[Date Prev][Date Next] [Chronological] [Thread] [Top]

Re: any working documentation?



There are a lot of great tutorials out there too:
https://linuxhostsupport.com/blog/how-to-install-ldap-on-centos-7/ 
https://www.itzgeek.com/how-tos/linux/centos-how-tos/step-step-openldap-server-configuration-centos-7-rhel-7.html 

I would say try them all, get a feel for it and install/configure it for your needs.
Openldap is a great software with many really cool schemas to expand usage
https://fossies.org/linux/ldap-account-manager/docs/manual/apa.html

Have fun! 

On Mon, Aug 19, 2019 at 7:06 PM Dmitri Seletski <drjoms@gmail.com> wrote:

Please ignore last message.

Apparently I have 2 hands, but both are left hands.(freshly cloned OS with no existing preinstall seemed to work fine and works even after 'systemctl stop slapd ; systemctl start slapd')
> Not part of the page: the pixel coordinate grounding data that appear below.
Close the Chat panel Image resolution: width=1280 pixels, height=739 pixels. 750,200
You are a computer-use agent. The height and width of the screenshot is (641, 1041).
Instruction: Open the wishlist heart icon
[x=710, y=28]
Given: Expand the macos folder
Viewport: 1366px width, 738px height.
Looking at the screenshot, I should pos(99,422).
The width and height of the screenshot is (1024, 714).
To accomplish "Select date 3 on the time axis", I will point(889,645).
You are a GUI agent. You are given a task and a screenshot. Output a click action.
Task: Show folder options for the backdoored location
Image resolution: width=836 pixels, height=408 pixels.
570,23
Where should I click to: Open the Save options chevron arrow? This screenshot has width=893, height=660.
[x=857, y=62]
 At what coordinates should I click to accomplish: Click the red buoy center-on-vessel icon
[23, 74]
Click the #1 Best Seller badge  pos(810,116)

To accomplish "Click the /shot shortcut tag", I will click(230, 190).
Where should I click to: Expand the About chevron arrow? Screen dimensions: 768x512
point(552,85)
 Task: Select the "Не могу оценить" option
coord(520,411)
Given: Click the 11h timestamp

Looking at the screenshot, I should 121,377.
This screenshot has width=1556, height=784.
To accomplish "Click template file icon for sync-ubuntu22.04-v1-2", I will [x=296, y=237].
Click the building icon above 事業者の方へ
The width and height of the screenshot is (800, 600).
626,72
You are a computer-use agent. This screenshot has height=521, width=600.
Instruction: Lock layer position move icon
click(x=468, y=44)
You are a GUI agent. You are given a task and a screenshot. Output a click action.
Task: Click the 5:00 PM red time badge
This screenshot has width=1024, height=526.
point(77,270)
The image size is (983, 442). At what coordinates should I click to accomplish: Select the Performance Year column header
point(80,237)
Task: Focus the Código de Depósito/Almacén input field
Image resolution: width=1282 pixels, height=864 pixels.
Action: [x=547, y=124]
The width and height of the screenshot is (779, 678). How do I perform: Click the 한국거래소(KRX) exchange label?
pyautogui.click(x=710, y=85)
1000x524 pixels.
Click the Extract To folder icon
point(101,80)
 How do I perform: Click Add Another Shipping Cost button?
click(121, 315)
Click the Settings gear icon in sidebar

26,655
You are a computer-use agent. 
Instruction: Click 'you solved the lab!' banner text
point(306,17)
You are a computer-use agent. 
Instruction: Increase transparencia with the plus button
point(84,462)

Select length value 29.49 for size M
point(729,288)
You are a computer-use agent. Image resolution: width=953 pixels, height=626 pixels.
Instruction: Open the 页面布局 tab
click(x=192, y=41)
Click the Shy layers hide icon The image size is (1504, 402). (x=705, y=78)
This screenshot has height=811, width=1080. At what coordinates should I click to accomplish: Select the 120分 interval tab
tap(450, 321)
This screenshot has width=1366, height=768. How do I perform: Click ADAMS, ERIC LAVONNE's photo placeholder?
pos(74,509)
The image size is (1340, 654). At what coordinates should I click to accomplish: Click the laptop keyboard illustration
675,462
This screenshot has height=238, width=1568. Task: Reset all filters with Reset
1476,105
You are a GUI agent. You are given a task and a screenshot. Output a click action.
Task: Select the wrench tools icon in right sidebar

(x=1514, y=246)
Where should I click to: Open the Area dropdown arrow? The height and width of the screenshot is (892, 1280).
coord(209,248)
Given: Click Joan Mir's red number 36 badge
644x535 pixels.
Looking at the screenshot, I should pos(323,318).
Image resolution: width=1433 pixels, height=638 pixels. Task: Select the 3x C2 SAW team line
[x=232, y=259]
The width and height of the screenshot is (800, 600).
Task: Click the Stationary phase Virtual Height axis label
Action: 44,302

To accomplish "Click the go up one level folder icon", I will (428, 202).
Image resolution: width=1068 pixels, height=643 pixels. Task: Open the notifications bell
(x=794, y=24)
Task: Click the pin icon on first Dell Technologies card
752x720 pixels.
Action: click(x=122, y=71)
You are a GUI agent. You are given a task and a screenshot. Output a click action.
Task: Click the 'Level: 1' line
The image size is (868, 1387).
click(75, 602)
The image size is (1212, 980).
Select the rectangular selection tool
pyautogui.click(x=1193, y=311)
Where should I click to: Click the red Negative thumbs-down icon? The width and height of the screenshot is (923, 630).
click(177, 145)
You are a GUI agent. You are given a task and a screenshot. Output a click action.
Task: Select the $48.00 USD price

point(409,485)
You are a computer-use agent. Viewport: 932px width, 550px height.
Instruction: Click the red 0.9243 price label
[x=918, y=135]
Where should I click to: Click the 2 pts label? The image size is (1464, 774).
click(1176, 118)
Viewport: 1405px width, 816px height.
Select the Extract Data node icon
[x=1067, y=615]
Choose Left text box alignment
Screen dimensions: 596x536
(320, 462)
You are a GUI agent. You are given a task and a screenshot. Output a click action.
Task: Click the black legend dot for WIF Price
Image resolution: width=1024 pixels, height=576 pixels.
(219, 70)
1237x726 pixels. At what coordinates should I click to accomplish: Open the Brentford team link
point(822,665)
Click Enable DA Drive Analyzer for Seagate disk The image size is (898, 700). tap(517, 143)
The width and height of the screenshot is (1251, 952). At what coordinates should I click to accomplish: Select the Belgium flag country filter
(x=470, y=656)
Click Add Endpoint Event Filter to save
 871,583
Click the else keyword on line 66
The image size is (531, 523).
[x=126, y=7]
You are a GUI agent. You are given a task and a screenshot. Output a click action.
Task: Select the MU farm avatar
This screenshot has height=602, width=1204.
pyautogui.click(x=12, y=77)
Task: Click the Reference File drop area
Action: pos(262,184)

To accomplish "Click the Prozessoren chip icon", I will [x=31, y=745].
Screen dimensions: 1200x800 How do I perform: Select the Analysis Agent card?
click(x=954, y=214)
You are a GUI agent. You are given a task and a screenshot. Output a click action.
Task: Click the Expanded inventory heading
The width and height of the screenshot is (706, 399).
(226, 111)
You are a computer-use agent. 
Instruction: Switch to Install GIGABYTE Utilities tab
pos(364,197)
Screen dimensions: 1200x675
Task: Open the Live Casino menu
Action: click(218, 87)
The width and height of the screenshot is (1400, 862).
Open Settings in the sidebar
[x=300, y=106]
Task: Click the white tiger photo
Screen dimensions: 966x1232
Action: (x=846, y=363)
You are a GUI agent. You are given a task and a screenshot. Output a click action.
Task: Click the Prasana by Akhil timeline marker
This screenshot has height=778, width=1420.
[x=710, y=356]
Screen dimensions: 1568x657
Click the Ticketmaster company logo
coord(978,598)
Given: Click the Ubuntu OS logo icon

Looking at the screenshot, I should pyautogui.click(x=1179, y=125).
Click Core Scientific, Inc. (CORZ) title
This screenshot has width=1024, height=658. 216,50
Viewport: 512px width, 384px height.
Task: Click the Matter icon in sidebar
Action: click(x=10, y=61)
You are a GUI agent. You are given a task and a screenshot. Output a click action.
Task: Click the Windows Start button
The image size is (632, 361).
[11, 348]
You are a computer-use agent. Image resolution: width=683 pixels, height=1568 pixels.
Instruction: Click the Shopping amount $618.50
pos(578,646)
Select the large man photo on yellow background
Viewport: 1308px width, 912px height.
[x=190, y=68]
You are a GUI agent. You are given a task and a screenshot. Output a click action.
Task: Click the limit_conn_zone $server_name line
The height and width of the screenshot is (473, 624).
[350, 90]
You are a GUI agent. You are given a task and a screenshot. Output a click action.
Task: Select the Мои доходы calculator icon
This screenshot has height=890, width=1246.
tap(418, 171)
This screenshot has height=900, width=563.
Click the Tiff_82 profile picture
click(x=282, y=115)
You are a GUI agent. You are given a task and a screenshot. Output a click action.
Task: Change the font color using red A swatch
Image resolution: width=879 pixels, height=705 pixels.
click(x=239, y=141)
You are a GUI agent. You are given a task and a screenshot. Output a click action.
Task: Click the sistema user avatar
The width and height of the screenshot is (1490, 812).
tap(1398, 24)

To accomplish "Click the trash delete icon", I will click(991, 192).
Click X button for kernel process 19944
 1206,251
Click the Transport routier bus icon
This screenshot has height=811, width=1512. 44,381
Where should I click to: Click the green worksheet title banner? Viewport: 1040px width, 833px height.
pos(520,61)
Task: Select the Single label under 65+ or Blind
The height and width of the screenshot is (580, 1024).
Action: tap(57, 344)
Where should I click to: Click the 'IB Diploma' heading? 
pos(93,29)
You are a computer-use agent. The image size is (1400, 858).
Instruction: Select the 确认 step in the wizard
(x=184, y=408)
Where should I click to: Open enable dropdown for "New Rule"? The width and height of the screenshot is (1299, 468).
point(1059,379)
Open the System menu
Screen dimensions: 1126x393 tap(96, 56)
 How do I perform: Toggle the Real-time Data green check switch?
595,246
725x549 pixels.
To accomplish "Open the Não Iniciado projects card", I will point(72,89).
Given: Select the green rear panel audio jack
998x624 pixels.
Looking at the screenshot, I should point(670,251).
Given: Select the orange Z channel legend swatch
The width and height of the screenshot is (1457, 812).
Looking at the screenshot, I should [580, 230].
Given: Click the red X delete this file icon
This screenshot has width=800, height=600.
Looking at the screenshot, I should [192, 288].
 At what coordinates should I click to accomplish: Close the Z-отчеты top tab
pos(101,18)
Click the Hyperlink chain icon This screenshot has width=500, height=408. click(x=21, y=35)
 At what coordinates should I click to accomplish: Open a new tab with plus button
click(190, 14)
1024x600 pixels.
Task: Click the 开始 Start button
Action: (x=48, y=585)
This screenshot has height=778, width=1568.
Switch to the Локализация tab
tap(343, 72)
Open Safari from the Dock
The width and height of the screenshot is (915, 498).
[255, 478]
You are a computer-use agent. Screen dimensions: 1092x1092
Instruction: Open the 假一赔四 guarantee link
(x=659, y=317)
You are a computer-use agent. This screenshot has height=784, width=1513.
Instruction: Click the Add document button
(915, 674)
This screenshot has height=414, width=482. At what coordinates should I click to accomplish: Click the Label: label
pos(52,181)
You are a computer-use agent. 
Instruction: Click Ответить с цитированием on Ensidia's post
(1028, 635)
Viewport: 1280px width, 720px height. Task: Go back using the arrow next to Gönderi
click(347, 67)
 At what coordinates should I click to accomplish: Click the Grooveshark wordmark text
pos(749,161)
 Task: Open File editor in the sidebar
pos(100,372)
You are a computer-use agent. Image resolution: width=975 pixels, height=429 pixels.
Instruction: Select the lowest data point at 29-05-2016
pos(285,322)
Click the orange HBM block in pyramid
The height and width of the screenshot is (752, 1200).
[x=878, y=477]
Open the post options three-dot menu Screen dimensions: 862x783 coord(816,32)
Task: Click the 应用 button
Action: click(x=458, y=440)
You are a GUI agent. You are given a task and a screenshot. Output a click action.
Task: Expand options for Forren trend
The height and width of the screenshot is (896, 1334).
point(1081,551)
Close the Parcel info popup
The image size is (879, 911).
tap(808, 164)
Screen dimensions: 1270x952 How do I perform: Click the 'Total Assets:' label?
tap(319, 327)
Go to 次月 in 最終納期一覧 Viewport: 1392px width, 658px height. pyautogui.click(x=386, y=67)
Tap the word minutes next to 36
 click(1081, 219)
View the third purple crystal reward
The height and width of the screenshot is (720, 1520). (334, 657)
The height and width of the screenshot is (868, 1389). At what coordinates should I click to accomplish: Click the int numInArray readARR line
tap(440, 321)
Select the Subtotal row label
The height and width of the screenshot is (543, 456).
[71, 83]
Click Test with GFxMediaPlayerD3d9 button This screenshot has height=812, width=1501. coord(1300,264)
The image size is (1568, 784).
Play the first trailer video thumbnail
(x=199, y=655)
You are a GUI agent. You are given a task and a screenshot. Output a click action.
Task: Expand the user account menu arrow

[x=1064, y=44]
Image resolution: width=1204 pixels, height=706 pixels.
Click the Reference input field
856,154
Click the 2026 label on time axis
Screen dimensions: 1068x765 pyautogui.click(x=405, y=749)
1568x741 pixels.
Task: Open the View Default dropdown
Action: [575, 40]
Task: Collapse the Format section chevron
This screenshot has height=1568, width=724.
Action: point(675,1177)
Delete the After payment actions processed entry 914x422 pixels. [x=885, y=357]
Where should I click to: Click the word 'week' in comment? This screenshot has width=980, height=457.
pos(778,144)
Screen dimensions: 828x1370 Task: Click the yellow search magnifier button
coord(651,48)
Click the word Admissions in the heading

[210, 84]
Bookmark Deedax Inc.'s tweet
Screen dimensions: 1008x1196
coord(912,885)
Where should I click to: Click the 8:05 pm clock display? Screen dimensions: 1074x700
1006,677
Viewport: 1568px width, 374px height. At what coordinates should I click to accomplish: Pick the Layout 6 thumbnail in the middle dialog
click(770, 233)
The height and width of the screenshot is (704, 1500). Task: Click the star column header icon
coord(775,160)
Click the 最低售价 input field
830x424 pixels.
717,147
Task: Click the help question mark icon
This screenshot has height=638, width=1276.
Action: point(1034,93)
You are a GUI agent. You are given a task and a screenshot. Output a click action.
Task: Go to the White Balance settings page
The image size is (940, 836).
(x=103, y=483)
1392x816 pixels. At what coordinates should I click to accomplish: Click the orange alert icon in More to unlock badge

Can anyone suggest good book for administration of OpenLDAP on Linux/CentOS. Ideally for kid 5 and up, with many pictures and suitable for 'late bloomer'.

Thanks!

Dmitri

-------- Forwarded Message --------
Subject: any working documentation?
Date: Mon, 19 Aug 2019 20:26:28 +0100
From: Dmitri Seletski <drjoms@gmail.com>
To: openldap-technical@openldap.org


Hello.


I am new to the list, so if you gonna beat me with your feet - please don't hit me in the face.

I did not find help/user list. So post here.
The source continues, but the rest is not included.